Even in the 1920s, it was not always easy to gather the necessary ten men for services. It was especially difficult in the summer months, when some families were on vacation. In 1932, no service was celebrated from the end of July to the beginning of September, because head teacher Strassburger was at the spa in Bad Orb and the congregation had not requested a substitute.

During the November pogrom of 1938 the prayer hall was demolished by SA men from Rottweil and Schwenningen. The Torah scrolls, the Torah shrine, the reading desks, blankets, curtains, tables and benches were burned with all other movable objects on the street in front of the synagogue. The memorial plaques with the names of the Rottweiler Jews who died in the First World War are destroyed. The Rottweiler fire department was present, but only made sure that the neighboring houses were not damaged.

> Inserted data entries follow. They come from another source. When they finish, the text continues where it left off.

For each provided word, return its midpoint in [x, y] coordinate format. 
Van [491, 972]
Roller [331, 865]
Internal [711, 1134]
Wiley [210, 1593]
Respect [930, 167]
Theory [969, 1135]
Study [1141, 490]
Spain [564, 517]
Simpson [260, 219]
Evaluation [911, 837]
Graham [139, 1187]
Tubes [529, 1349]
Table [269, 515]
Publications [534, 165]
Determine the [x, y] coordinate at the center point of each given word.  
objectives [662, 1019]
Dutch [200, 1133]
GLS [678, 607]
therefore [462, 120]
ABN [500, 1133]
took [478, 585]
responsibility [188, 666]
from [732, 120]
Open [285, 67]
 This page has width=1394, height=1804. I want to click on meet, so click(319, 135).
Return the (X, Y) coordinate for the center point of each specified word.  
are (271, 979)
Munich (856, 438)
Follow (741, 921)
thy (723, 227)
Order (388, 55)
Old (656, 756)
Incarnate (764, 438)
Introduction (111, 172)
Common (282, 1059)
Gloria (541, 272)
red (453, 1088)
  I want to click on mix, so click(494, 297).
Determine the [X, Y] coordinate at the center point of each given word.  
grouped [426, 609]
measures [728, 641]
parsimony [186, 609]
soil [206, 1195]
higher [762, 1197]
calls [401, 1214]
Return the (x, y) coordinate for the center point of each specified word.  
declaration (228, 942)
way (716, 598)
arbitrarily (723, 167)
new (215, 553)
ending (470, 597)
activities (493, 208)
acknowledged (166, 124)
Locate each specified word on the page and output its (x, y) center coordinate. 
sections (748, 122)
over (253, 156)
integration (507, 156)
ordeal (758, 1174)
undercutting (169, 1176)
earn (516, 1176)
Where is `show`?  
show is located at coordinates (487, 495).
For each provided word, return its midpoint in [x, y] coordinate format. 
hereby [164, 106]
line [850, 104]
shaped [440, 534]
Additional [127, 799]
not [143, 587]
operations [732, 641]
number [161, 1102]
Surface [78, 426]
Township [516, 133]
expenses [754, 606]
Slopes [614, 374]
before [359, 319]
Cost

After 1945 the building served as a residential and commercial building (first a carpet weaving mill, then a radio store). The prayer hall was restored in 1982 by the City Youth Council. It has been used as a classroom of a driving school before and until the present. There has been a signboard on the building since 1979. In 2003 negotiations were started about the reacquisition of the room by the new Jewish community of Rottweil, which initially did not bring any result.